Just 3 short days to the Turing Centenary!

Criminy! We are a few short paces away from the big day — if I squint, I can just see it coming over the horizon.

And even as we count down the last few days, new events, articles, and blog posts come in.

The Flaw in the Turing Test

Just yesterday Terry Walby, the UK managing director at IPsoft, an IT service company, had a guest post on the Wired Science blog entitled Why the Turing Test Is a Flawed Benchmark.

The main thrust of Walby’s argument seems to be that Turing was misguided in recommending that we measure the ability of a machine to think by using human intelligence as a standard:

But Turing was wrong. A machine should not demonstrate intelligence by emulating a human. In fact, in some regards today’s expert systems are displaying intelligence far beyond the capability of a human.
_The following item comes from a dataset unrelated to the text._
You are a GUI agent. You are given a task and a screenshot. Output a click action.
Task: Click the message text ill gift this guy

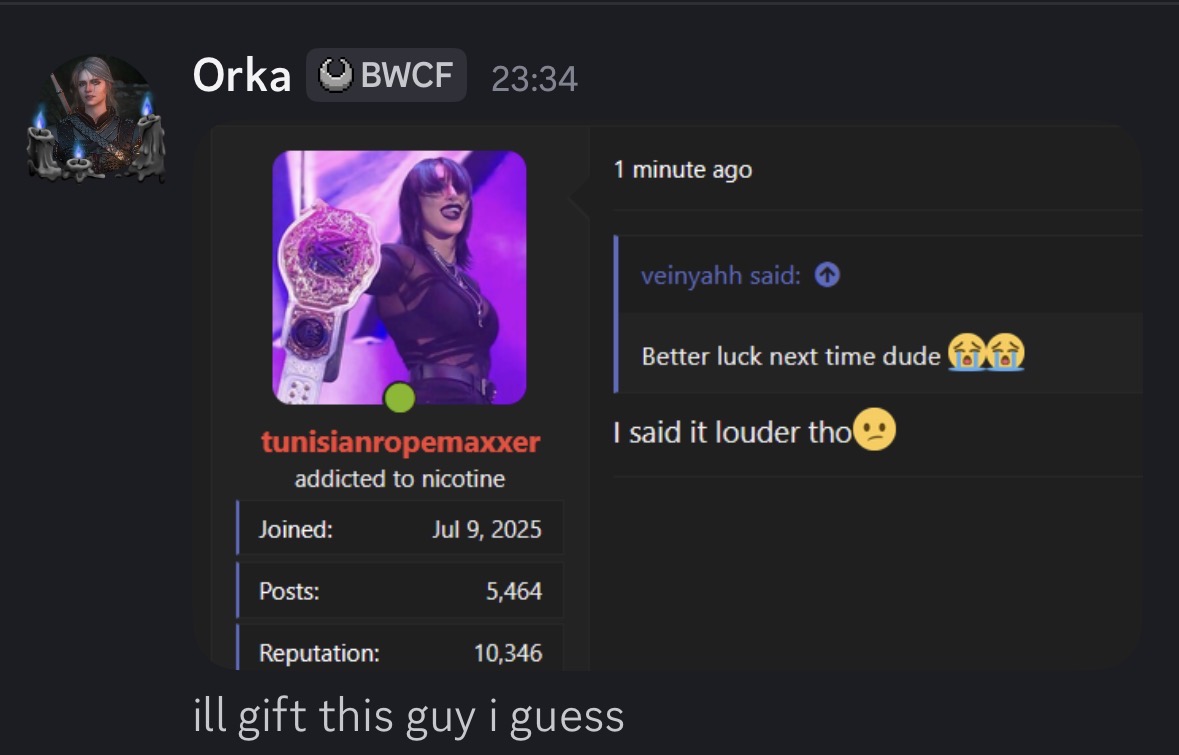pos(408,716)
Should we mask such intellectual prowess in order for the machine to appear human, or allow it to run free to reach its full potential?
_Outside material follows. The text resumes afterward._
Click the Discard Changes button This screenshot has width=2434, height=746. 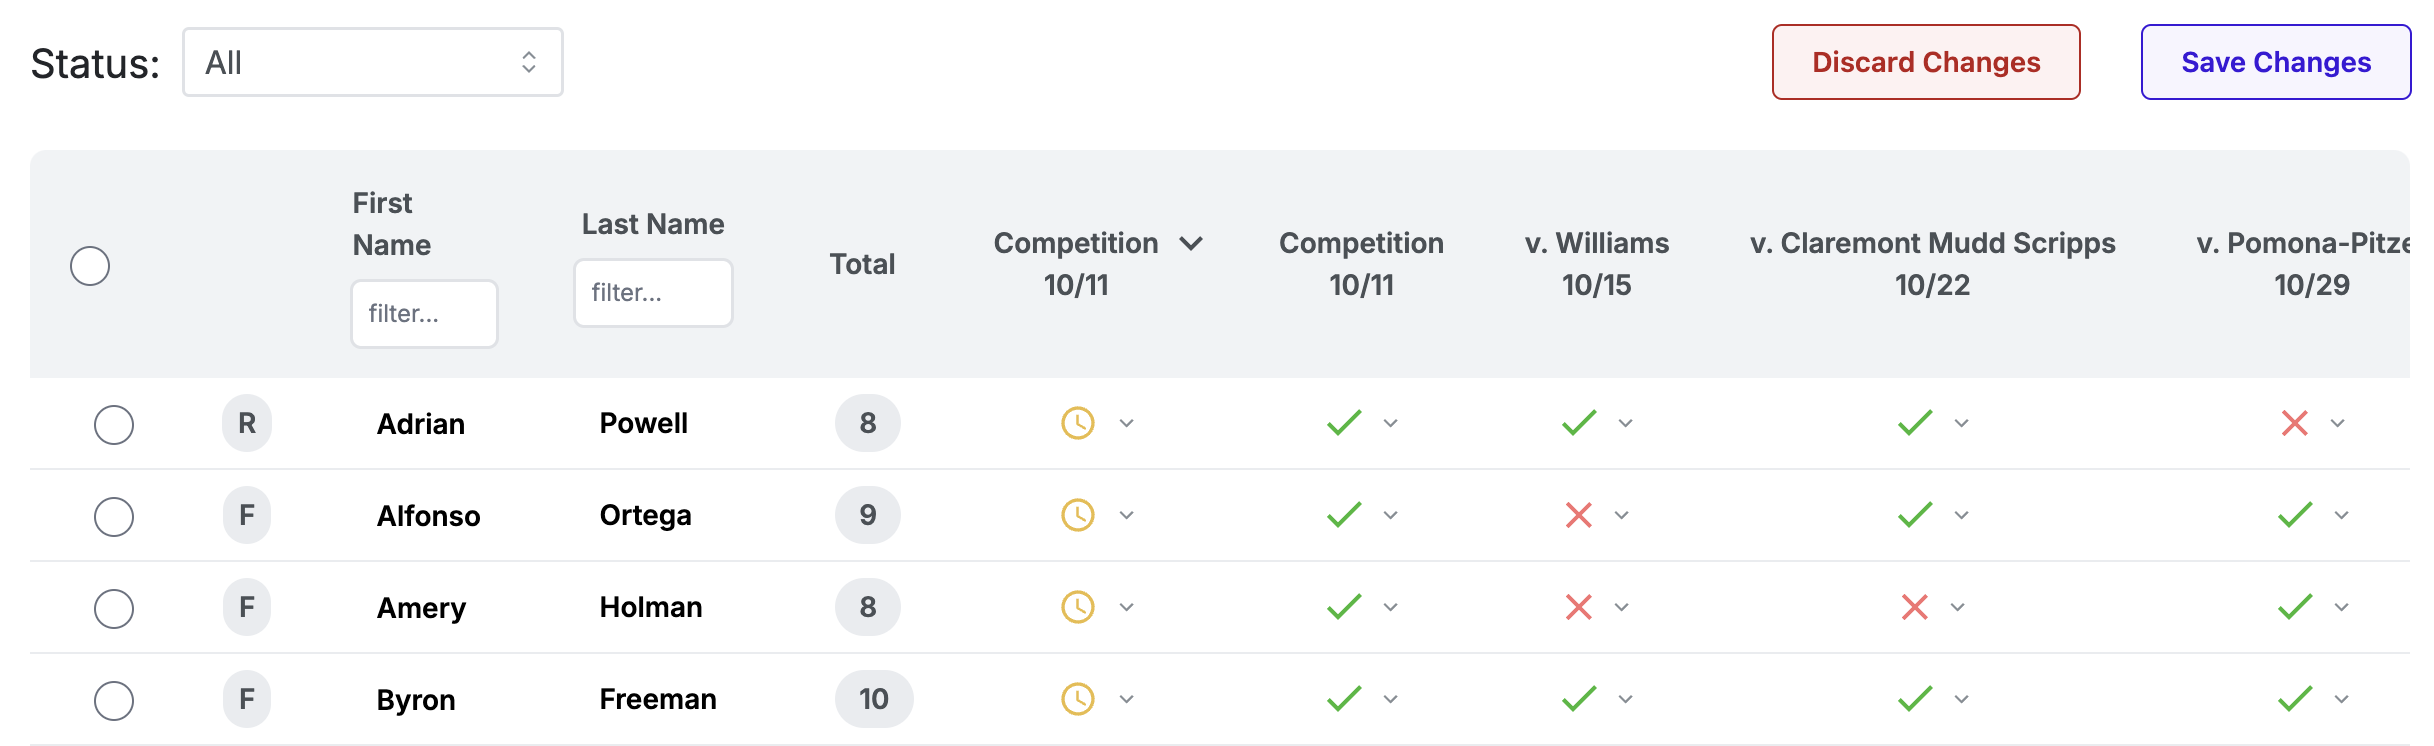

So is the Turing Test flawed and — as Walby later suggests — in need of replacing with a more satisfactory process?

How the Turing Test Works

First, for those who are new to this area — many people are learning about Turing and his work for the first time this year — a quick review of how the Turing Test works.

The test, or the Imitation Game as Turing himself called it, requires three participants:

  1. a human judge
  2. a hidden human who communicates with the judge only in writing, basically by text message
  3. a hidden artificial intelligence that similarly communicates with the judge only in writing

The judge knows that either participant 2 or participant 3 is a computer while the other is human, and 2 and 3 both have to try to convince the judge that they’re the human being.  If the computer succeeds — if it can act human enough to fool a human judge — it has passed the Turing Test and has earned the right to be treated as intelligent without any consideration of the means by which it managed that persuasion.

Turing introduces the idea of the Imitation Game to the reader gradually by first having the hidden participants be a man and a woman, with the judge having to figure out which is which.  This is a parlour game version of the Imitation Game.

He then replaces the woman with a machine to turn the parlour game into a scientific enquiry and get at the question of machine intelligence. Remember that the paper was published in 1950 when Turing was in the process of inventing the discipline of artificial intelligence, so at the time this process would have eased readers into unfamiliar territory.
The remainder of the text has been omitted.